Link Found Between Vascular Disease and Alzheimer’s Disease

The gene FMNL2 may affect risk of both cerebrovascular disease and Alzheimer’s, according to a new study. Mutations in this gene appear to prevent the efficient clearance of toxic proteins that lead to Alzheimer’s disease (AD). This finding could suggest a way to prevent AD in people with hypertension, diabetes, obesity, or heart disease.

The study was led by researchers at Columbia University’s Vagelos College of Physicians and Surgeons.

It has long been known that people with hypertension, diabetes, high cholesterol, or obesity have a higher likelihood of developing Alzheimer’s disease (AD).

“Not only do we have a gene, but we have a potential mechanism,” says Richard Mayeux, MD, senior author of the paper and chair of neurology at Columbia and New York-Presbyterian/Columbia University Irving Medical Center. “People have been trying to figure this out for a couple of decades, and I think we have our foot in the door now. We feel there must be other genes involved and that we’ve just scratched the surface.”

▶ _Given information_:
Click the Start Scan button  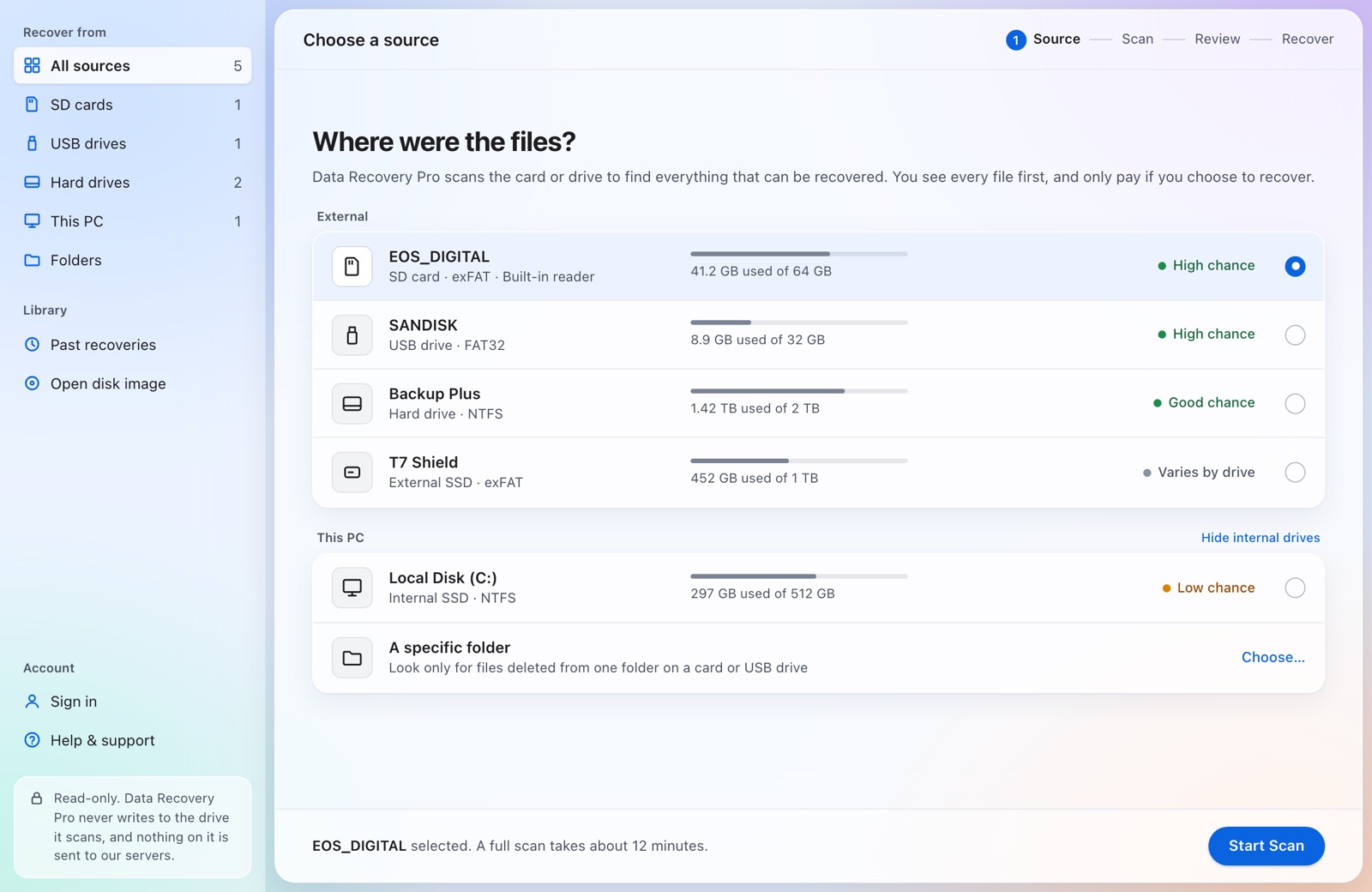(x=1266, y=846)
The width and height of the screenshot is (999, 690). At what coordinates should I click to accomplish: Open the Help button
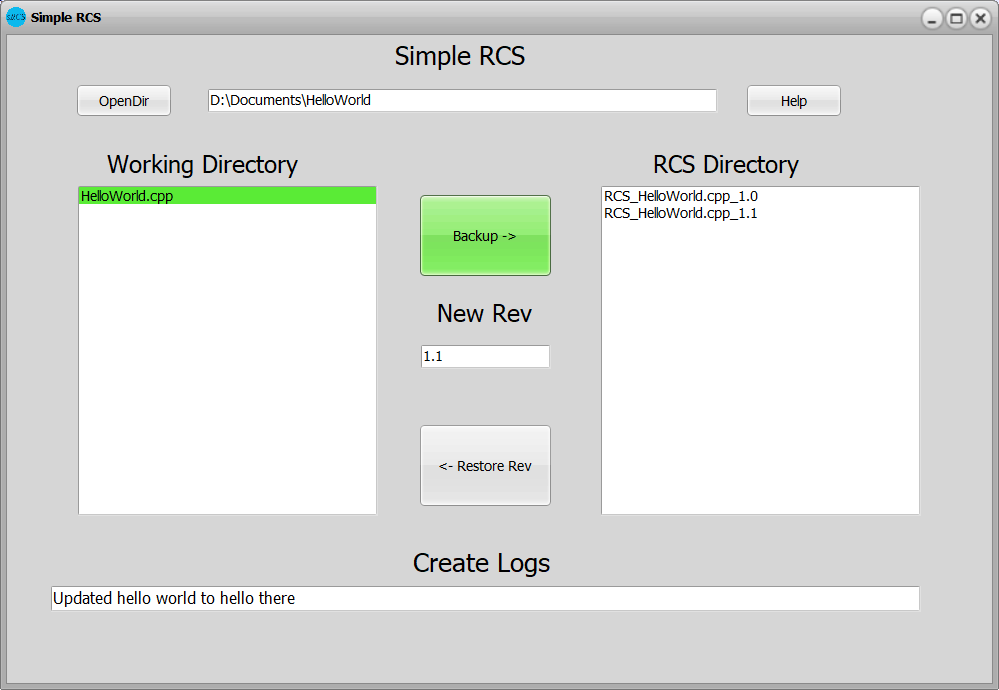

▶ _What to work on_:
Continue the article on the link between vascular disease and Alzheimer's disease from its final sentence. The data can be disregarded.

▶ _Result_:
Mayeux and his colleagues found FMNL2 during a genome-wide hunt to uncover genes associated with both vascular risk factors and Alzheimer’s disease. The search involved five groups of patients representing different ethnic groups.

Although FMNL2, stood out during the analysis, its specific role was unclear. Caghan Kizil, PhD, a visiting associate professor, then addressed the question using zebrafish as a model organism for AD.

“We had this gene, FMNL2, that was lying at the interface between Alzheimer’s disease in the brain and cerebrovascular risk factors,” says Kizil. “So, we had an idea that FMNL2 might operate in the blood-brain barrier, where brain cells meet the vasculature.”

The blood-brain barrier is a semi-permeable, highly controlled border between capillaries and brain tissue that serves as a defense against disease-causing pathogens and toxins in the blood. Astrocytes, a specialized type of brain cell, form a protective sheath around the blood vessel. This sheath needs to loosen for the clearance of amyloid—the aggregates of proteins that accumulate in the brain and lead to AD.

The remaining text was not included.